No mês passado li um livro maravilhoso do crítico, ensaísta, professor, psicanalista e economista, Enéas de Souza, Os Filmes Pensam o Mundo, lançado neste semestre pela ediPUCRS. Mais uma excelente contribuição deste grande mestre que analisa em profundidade o legado da sétima arte para a cultura humana. Numa linguagem fluente e ao mesmo tempo sofisticada, o autor se debruça sobre a obra de diretores brasileiros e estrangeiros que foram fundamentais para a cinematografia mundial. Fazem parte da obra artigos publicados na revista, Teorema, para qual Enéas escreveu, assiduamente, além de revisões e novas abordagens a luz dessa bela teoria onde “os filmes pensam o mundo”. Isso porque, além dos temas desenvolvidos pela narrativa através do roteiro escrito pelo autor e diretor, as locações, planos e enquadramentos, montagem, trilha sonora, elenco, diálogos e ações físicas constituem a forma concreta pela qual as ideias do roteiro se articulam e ganham vida, ultrapassando o sentido original e se constituindo numa obra com autonomia capaz de influenciar e provocar inúmeras leituras, além das propostas inicialmente. Essa capacidade de gerar uma multiplicidade de visões a partir de uma mesma obra atesta a potência da arte em geral, mas, em particular do cinema, por tratar de conteúdos conscientes e inconscientes de uma maneira mais imersiva e contundente. Cada artigo e capítulo vem embasado técnica e sensivelmente por quem ama o cinema e dedicou parte da sua vida a aprender a decifrar os seus mistérios. O pensamento contido no filme também espelha as forças ideológicas de determinado período que, por adesão ou oposição, mostram que o conteúdo simbólico expresso na obra, muitas vezes, vai além do que o autor imaginava.
Eduardo Coutinho, Walter Salles, Daniela Thomas, José Padilha, Jorge Furtado, Kleber Mendonça, Juliano Dornelles, Aly Muritiba e os mestres do Cinema Novo são revisitados através dos seus filmes cujas marcas trazem as vozes de um Brasil profundo ainda não completamente explorado e mostrado em sua multiplicidade. Enéas descobre que a força do cinema brasileiro está disponível para ser expressa em tantas vertentes quanto a diversidade e riqueza cultural do nosso imenso país, com tantos países dentro.
As escolhas dos filmes dos realizadores norte americanos e europeus nem sempre recaem sobre os ícones de sempre, mais conhecidos do grande público, o que, por si, valem para conferir a obra de diretores cuja abordagem oportuniza curiosidade e abertura para novas leituras do mundo. Estão lá Quentin Tarantino, Woody Allen, David Cronenberg, Abel Ferrara, Terence Malick, Michael Mann, Kathryn Bigelow e James Gray. Evidente que Enéas trata de Ingmar Bergman e Alain Resnais, mas traz Nani Moretti, Bruno Dumont e Andrey Zvyagintsev.
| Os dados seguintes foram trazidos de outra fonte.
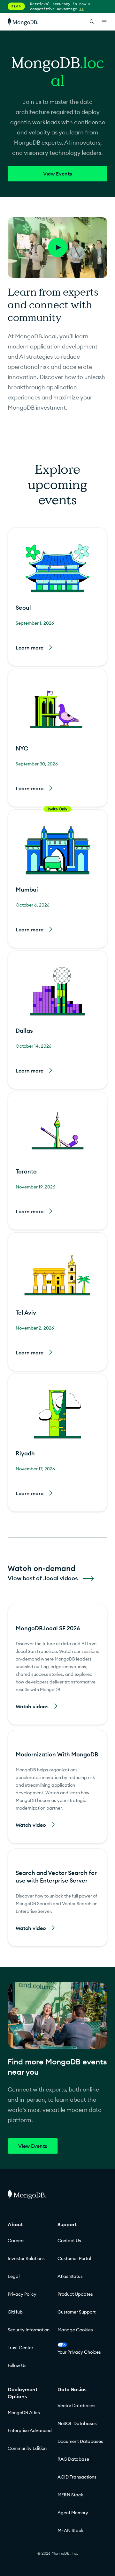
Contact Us (69, 2240)
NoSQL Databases (77, 2423)
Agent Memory (72, 2512)
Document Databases (80, 2441)
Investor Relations (26, 2258)
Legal (13, 2276)
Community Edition (27, 2448)
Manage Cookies (75, 2330)
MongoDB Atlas (24, 2412)
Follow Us (17, 2365)
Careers (16, 2240)
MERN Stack (70, 2495)
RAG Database (73, 2459)
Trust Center (20, 2347)
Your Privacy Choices (79, 2352)
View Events (57, 173)
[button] (57, 596)
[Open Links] (104, 22)
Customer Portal (74, 2258)
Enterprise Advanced (30, 2430)
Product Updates (75, 2294)
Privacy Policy (22, 2294)
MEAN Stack (70, 2530)
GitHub (15, 2312)
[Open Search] (92, 21)
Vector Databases (76, 2405)
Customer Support (76, 2312)
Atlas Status (70, 2276)
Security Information (29, 2330)
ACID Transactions (76, 2477)
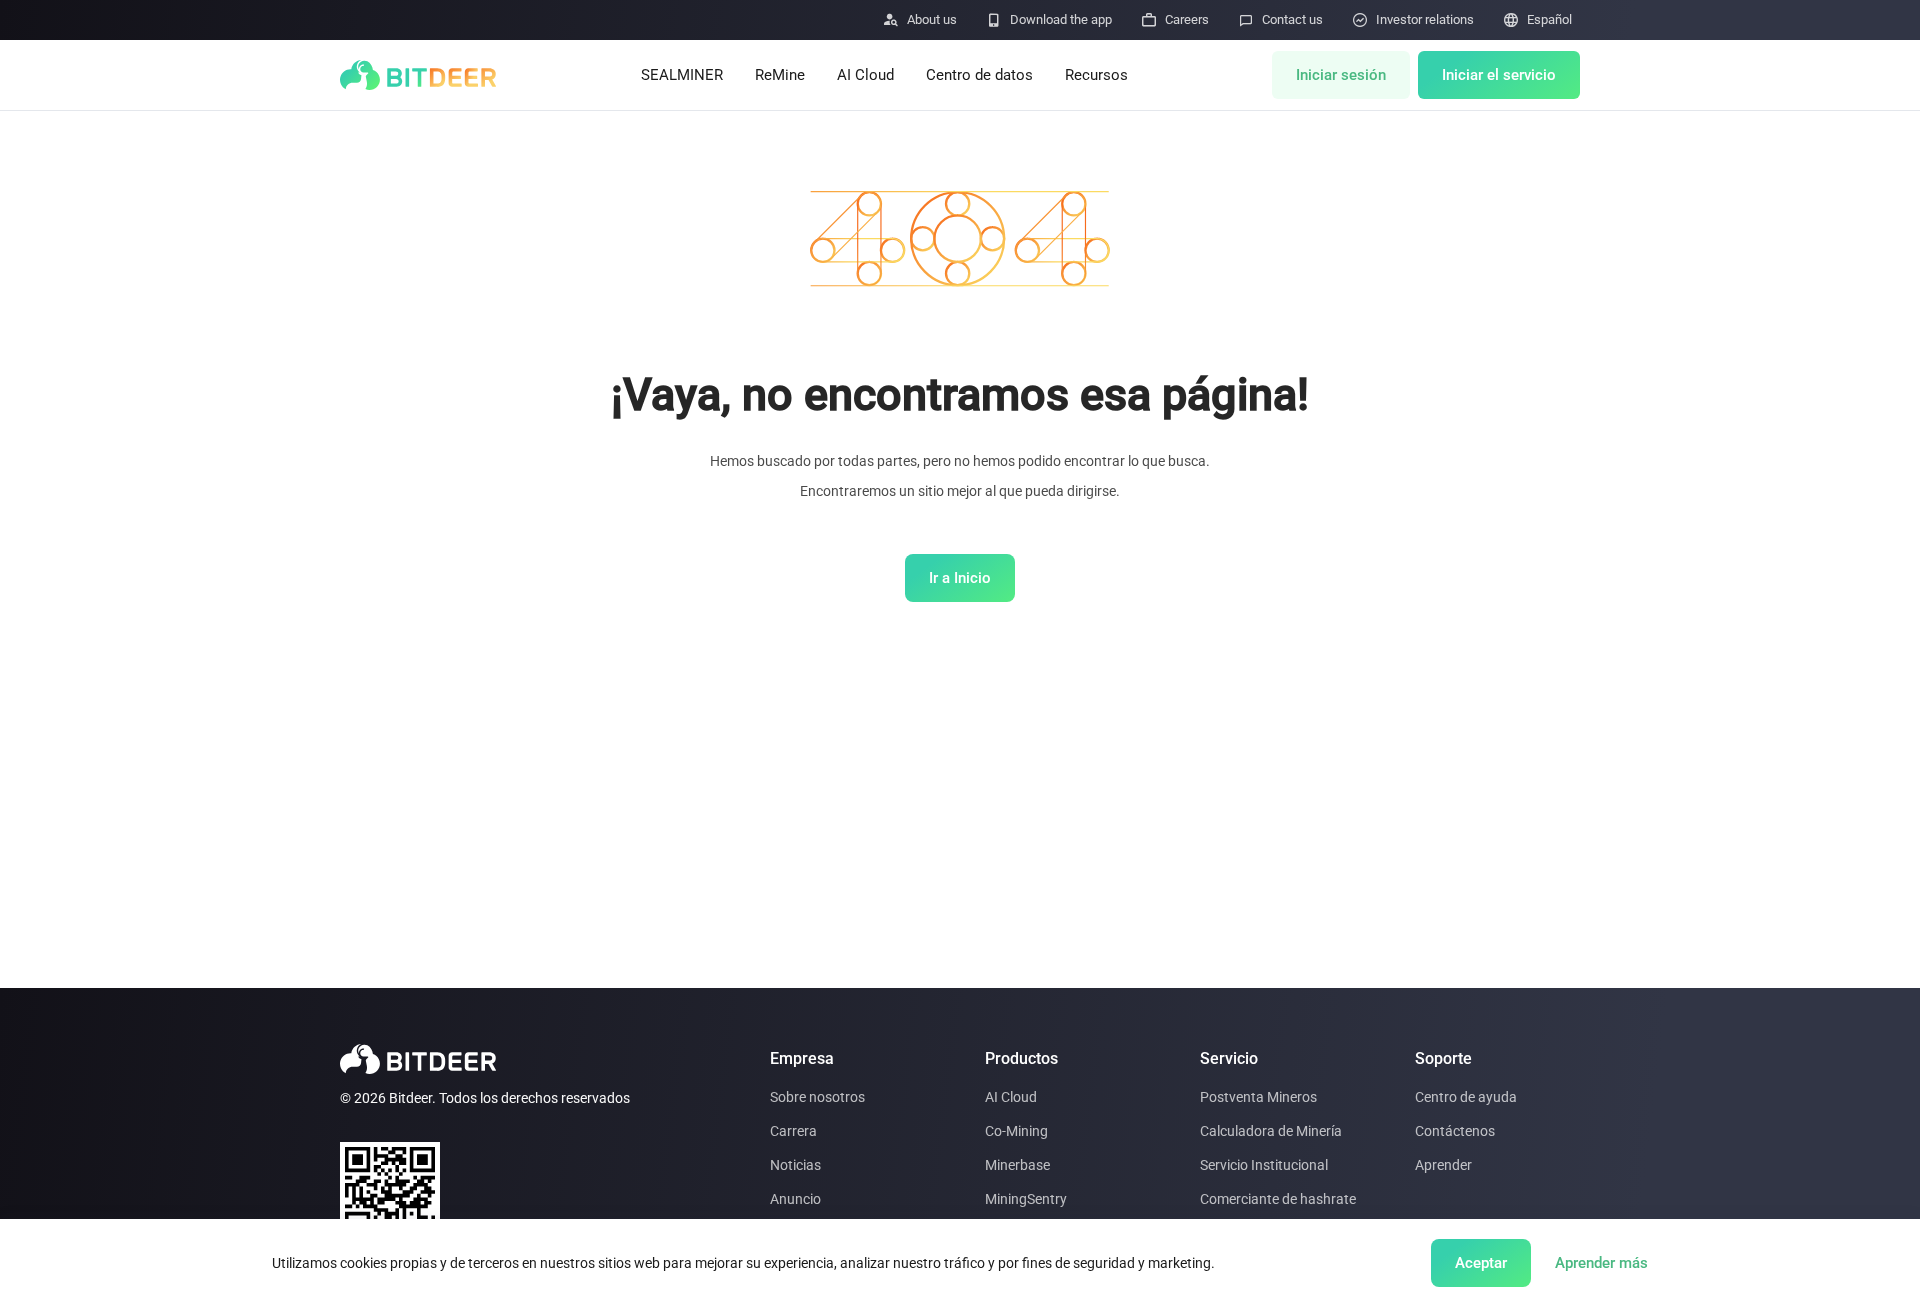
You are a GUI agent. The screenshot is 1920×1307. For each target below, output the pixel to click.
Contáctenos (1455, 1131)
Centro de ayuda (1466, 1097)
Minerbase (1017, 1165)
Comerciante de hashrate (1278, 1199)
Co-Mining (1016, 1131)
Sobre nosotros (817, 1097)
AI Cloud (865, 75)
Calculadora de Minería (1271, 1131)
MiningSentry (1026, 1199)
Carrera (793, 1131)
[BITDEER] (418, 75)
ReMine (780, 75)
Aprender (1443, 1165)
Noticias (795, 1165)
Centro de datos (979, 75)
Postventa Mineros (1258, 1097)
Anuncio (795, 1199)
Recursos (1096, 75)
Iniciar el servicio (1499, 75)
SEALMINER (682, 75)
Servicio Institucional (1264, 1165)
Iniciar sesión (1341, 75)
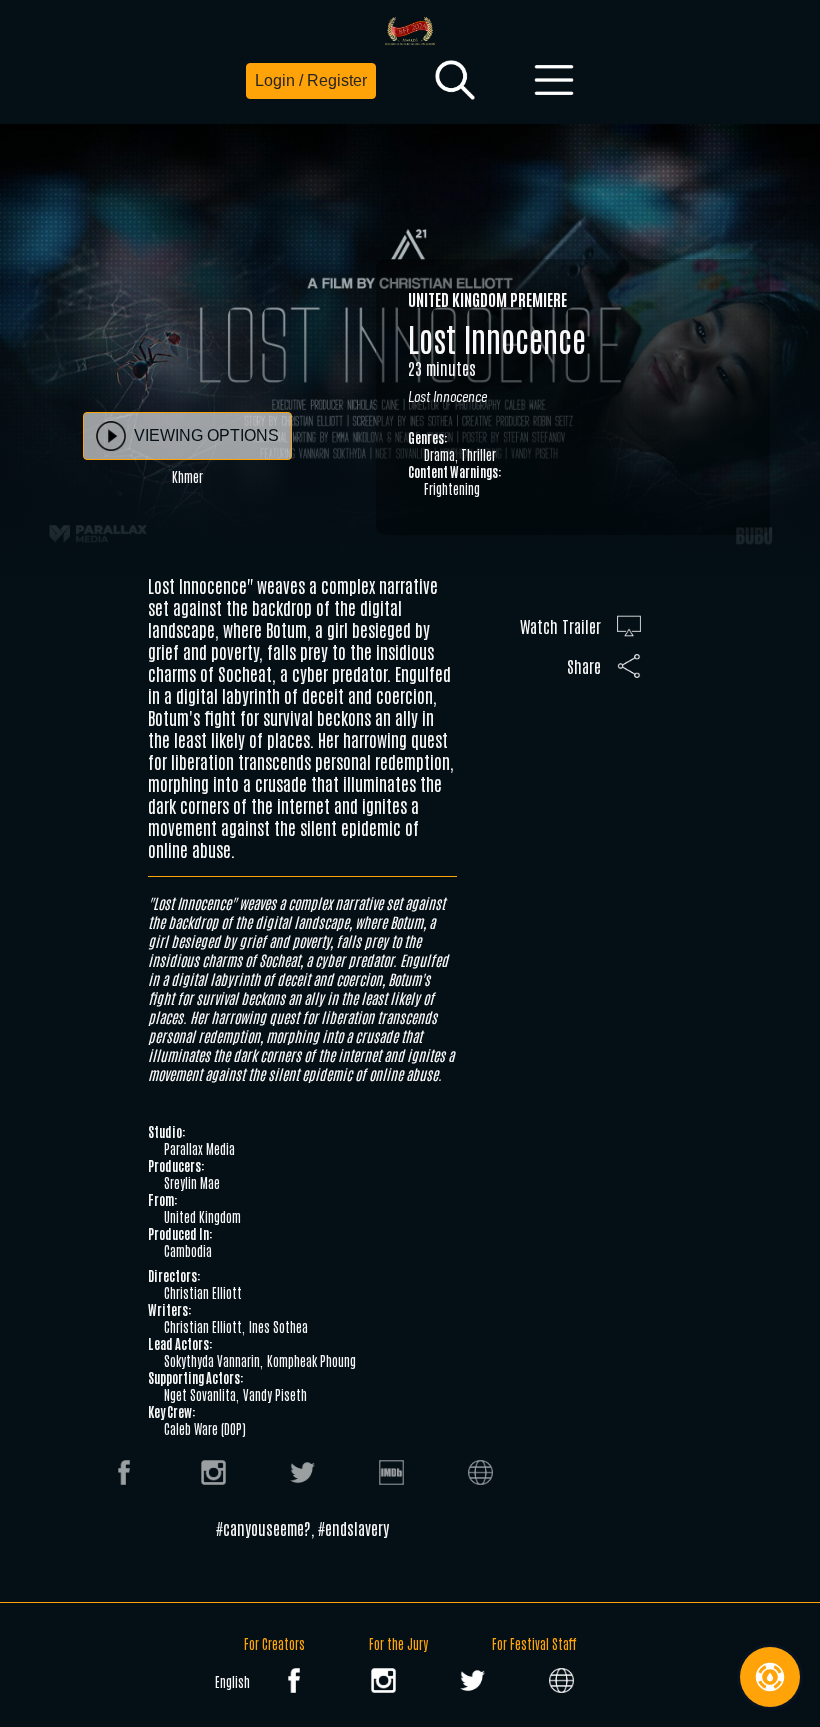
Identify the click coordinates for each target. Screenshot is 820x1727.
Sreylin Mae (192, 1182)
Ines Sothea (278, 1326)
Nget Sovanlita (200, 1394)
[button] (455, 81)
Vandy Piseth (275, 1394)
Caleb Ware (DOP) (205, 1428)
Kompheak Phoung (311, 1360)
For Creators (274, 1643)
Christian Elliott (203, 1292)
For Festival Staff (534, 1643)
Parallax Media (199, 1148)
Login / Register (311, 80)
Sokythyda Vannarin (212, 1360)
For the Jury (398, 1643)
O mais interessante é que cada filme, por ele analisado, nos dá vontade de rever para encontrar detalhes e ideias que muitas vezes já esquecemos ou tenham passadas despercebidas. Além disso, renova a vontade de rever a obra completa destes artistas e conhecer os filmes de quem ainda não assistimos. Sua forma de rever os filmes para atingir novas percepções e decantar tantos conteúdos, impossíveis de apreender somente com a primeira leitura, nos dá a medida do seu compromisso com o cinema enquanto obra em construção e diálogo permanente com a sociedade. Porta de entrada para universos particulares, mas que podem ser vivenciados e pensados em conjunto.
Os Filmes Pensam o Mundo é um livro para ser saboreado com tranquilidade e parcimônia, pois nos faz lembrar, pensar e refletir sobre cada filme, temática e proposta de direção com grande profundidade e precisão. Detalhes de quem se atém ao cinema como ourives, escafandrista ou um arqueólogo paciente, um verdadeiro amante com disponibilidade e tempo para descobrir nuances, belezas e sutilezas que só se revelam com atenção, paciência e entrega.
Um livro para se ter ao alcance da mão e voltar, de tempos em tempos, como aos filmes que ele, generosamente, nos mostra guiando suavemente pela mão.
Porto Alegre, 18 de novembro de 2021.
(*) Nora Prado é atriz, poeta, professora de interpretação para Teatro e Cinema, atuou na Escola das Artes do Palco - SP.